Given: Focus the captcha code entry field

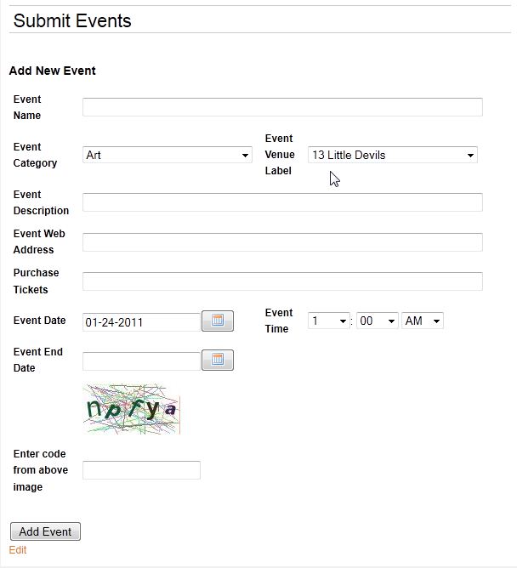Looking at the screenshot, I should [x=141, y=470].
:::::
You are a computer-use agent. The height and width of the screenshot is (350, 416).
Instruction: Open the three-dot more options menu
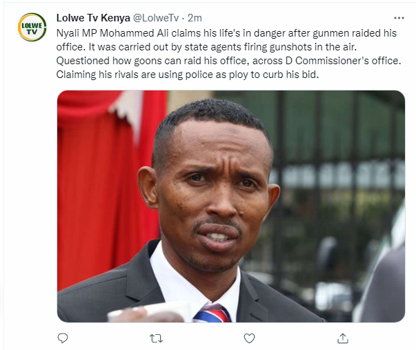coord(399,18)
:::::
### Your instructions
Give again every line of the records from the line containing "You are a computer-use" down to the line containing "coord(399,18)", both included, and leave the pictures out.

### Output
You are a computer-use agent. The height and width of the screenshot is (350, 416).
Instruction: Open the three-dot more options menu
coord(399,18)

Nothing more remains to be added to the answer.